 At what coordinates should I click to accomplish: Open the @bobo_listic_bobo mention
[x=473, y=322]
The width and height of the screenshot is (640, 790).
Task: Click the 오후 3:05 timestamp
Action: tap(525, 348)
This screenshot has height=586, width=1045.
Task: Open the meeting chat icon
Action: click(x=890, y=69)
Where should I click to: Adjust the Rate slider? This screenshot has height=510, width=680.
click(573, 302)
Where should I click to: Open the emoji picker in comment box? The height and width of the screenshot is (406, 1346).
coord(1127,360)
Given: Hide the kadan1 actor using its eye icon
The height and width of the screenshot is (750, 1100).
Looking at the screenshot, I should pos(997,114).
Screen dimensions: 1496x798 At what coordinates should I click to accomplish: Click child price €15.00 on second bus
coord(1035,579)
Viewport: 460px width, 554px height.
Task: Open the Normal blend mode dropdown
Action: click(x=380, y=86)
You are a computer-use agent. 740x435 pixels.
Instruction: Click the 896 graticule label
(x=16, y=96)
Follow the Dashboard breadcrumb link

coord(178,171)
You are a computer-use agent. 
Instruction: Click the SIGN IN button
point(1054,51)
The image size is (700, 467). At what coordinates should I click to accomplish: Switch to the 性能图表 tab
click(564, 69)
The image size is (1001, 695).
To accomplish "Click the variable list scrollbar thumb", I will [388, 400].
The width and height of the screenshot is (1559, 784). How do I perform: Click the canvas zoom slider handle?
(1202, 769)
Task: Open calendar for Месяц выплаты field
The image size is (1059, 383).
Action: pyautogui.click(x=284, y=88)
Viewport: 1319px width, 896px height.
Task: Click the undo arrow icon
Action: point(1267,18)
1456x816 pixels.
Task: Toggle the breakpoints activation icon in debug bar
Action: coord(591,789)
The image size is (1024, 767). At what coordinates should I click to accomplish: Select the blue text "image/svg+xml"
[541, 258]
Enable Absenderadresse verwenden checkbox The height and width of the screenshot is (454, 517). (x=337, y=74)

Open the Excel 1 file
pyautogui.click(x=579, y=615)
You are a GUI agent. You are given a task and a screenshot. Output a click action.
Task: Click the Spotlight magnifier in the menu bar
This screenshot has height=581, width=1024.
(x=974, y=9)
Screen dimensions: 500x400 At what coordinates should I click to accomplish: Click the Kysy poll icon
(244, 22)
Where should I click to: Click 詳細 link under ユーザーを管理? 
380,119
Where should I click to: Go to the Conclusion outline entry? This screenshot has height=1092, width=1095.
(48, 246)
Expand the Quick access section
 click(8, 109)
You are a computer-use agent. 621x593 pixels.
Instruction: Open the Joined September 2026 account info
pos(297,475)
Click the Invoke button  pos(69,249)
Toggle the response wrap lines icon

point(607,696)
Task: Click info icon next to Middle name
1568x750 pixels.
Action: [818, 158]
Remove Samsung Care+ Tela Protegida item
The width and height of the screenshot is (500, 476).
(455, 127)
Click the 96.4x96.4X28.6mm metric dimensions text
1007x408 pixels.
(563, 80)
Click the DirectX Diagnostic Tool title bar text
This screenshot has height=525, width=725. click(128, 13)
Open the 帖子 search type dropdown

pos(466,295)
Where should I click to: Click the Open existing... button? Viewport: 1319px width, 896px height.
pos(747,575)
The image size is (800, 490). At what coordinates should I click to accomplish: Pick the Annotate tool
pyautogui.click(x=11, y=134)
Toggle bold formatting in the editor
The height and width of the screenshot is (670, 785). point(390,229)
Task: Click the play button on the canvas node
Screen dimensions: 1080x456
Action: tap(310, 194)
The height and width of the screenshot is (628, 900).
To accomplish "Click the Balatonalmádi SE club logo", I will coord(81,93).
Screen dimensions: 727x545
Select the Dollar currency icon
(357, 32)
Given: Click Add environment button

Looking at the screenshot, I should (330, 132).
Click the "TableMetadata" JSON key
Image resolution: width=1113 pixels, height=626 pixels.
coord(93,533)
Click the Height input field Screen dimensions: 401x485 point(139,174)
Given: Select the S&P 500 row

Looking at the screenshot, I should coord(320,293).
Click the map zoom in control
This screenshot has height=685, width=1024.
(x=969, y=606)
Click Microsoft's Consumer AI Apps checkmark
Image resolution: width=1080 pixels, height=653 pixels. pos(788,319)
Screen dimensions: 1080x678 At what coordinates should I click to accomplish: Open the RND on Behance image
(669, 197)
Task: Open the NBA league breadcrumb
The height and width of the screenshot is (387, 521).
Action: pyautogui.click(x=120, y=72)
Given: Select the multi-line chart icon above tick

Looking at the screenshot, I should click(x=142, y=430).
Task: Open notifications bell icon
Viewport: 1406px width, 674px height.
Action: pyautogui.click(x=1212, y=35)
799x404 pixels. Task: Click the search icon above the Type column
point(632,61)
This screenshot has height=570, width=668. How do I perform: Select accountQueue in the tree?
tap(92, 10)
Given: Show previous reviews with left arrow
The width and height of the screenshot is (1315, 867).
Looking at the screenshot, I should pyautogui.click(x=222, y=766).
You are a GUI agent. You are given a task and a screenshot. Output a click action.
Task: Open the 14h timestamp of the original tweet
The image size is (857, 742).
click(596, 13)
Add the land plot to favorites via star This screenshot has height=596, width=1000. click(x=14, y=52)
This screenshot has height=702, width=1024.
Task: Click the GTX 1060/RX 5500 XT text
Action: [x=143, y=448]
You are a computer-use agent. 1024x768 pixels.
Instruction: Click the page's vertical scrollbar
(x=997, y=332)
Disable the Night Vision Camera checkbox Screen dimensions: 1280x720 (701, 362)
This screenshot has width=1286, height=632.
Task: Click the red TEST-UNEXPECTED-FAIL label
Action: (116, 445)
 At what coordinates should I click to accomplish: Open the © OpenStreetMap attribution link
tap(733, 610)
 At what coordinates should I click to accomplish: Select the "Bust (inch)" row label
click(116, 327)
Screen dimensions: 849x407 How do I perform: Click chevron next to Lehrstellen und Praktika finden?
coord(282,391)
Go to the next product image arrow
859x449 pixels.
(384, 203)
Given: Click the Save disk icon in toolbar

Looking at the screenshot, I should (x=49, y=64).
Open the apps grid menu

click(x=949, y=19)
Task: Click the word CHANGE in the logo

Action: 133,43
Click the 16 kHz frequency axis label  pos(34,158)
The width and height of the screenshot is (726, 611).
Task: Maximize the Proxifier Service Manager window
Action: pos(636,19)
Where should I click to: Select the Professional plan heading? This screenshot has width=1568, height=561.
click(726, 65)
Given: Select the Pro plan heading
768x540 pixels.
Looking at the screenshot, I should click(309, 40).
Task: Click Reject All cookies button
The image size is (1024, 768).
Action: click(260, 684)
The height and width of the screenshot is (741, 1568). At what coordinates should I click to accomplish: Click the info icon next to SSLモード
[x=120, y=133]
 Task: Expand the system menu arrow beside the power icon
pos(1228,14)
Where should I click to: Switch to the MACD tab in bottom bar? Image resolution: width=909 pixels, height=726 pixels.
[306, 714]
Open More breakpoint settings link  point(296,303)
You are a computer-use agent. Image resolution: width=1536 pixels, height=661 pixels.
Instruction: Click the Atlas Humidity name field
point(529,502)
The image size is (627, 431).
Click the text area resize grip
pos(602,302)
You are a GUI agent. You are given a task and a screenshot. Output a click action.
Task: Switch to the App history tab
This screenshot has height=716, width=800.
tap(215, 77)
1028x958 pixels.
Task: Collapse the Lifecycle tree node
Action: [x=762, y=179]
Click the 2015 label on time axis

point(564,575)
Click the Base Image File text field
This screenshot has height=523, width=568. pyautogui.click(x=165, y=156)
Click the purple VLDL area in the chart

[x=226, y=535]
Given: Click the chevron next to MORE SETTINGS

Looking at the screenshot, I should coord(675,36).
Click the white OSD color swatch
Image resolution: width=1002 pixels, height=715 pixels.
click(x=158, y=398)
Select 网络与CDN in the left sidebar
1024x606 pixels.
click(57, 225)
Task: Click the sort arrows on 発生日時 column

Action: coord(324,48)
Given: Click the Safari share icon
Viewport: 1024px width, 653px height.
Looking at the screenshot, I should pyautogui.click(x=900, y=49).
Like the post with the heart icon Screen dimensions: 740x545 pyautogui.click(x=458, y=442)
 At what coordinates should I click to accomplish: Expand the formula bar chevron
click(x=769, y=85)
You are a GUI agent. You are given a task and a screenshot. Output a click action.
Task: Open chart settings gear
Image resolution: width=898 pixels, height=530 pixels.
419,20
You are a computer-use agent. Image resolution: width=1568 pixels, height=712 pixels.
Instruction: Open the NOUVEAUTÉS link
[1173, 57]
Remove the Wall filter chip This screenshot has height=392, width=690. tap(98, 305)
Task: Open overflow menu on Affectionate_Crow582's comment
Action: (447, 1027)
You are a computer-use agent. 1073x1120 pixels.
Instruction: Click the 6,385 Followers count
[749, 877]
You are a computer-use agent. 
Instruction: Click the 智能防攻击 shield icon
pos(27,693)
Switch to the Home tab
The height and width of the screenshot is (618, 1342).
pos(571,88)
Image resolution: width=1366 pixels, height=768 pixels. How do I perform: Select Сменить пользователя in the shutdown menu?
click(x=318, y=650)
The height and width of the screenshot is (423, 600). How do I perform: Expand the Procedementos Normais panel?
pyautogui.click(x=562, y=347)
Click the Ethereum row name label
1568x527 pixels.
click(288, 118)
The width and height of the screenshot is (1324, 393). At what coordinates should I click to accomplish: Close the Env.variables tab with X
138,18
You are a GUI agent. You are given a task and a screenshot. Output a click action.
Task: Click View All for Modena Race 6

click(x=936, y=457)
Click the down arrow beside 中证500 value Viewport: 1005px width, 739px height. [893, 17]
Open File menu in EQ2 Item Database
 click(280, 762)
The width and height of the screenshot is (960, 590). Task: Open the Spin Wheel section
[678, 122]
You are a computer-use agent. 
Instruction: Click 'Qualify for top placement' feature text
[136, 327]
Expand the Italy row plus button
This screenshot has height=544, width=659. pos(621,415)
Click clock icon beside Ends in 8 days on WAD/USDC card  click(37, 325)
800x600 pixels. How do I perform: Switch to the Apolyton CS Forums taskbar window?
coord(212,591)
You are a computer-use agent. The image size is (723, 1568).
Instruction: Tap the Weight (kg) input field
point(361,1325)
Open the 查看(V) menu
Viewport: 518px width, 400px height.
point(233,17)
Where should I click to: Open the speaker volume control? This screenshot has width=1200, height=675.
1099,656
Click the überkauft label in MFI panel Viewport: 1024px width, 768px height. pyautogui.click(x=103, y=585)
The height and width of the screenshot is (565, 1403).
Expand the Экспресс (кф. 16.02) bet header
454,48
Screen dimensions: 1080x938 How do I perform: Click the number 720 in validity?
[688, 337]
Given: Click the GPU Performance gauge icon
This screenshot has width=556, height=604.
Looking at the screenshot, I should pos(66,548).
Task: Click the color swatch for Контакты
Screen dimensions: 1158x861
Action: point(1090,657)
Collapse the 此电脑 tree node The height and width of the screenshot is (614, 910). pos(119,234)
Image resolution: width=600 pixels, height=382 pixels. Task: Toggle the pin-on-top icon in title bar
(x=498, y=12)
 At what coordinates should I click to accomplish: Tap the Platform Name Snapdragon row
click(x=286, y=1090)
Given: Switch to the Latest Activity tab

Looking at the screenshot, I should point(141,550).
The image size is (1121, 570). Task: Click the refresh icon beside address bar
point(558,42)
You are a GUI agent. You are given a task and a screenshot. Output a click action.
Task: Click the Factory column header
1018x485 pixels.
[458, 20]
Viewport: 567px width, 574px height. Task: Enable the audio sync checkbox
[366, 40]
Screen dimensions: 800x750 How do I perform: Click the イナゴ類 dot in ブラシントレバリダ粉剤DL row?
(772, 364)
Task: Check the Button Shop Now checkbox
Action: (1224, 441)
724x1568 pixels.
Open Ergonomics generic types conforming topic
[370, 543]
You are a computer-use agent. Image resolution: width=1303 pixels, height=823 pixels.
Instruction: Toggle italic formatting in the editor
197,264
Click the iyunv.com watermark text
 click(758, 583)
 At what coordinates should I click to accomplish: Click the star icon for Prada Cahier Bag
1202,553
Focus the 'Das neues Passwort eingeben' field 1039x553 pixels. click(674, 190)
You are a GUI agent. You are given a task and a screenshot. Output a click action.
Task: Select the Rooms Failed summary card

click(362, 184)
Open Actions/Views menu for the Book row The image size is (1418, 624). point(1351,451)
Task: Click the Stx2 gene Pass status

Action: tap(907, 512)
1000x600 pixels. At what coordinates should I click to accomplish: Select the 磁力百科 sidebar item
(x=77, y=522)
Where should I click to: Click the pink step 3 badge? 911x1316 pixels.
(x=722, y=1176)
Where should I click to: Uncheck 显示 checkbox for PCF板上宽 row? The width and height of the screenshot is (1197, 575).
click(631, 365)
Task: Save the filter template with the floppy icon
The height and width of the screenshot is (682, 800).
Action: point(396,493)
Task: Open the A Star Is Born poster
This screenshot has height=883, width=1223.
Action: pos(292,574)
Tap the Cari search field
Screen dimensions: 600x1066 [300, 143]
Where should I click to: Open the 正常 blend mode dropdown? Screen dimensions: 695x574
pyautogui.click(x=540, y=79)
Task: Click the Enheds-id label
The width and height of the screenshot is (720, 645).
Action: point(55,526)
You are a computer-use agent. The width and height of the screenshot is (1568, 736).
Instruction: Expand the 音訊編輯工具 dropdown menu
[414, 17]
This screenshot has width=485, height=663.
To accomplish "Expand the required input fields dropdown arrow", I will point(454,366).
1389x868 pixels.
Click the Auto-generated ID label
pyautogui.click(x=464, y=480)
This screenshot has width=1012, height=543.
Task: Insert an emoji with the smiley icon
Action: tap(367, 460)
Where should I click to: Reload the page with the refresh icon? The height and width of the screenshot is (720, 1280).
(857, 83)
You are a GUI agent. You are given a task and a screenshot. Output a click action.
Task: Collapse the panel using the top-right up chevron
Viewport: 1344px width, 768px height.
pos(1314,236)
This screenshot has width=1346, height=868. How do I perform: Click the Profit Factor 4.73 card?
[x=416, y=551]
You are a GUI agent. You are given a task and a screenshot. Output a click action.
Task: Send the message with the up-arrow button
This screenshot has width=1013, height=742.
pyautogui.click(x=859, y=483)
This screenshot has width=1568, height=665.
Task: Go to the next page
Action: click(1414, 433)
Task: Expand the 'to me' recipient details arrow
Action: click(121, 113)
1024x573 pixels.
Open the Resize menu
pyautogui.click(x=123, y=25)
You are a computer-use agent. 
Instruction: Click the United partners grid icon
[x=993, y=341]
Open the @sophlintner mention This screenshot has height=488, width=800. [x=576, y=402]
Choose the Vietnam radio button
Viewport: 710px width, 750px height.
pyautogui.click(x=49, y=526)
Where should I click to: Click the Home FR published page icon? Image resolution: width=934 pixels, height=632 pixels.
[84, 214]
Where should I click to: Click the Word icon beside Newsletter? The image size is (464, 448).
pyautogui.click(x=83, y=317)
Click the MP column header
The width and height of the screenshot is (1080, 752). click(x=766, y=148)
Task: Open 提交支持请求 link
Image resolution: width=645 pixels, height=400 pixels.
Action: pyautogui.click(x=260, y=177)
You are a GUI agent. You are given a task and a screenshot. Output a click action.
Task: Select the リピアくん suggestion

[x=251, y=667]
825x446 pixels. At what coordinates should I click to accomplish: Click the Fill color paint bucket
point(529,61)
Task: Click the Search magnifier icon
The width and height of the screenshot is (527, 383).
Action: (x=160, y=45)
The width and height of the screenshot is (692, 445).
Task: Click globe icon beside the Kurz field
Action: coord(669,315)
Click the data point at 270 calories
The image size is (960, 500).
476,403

◆ **PROBLEM**
A word-for-word copy of the lines above from the one with "Click the down" through the one with "Click clock icon", inclusive, is the only output wanted.

◆ **WORKED SOLUTION**
Click the down arrow beside 中证500 value Viewport: 1005px width, 739px height. [893, 17]
Open File menu in EQ2 Item Database
 click(280, 762)
The width and height of the screenshot is (960, 590). Task: Open the Spin Wheel section
[678, 122]
You are a computer-use agent. 
Instruction: Click 'Qualify for top placement' feature text
[136, 327]
Expand the Italy row plus button
This screenshot has height=544, width=659. pos(621,415)
Click clock icon beside Ends in 8 days on WAD/USDC card  click(37, 325)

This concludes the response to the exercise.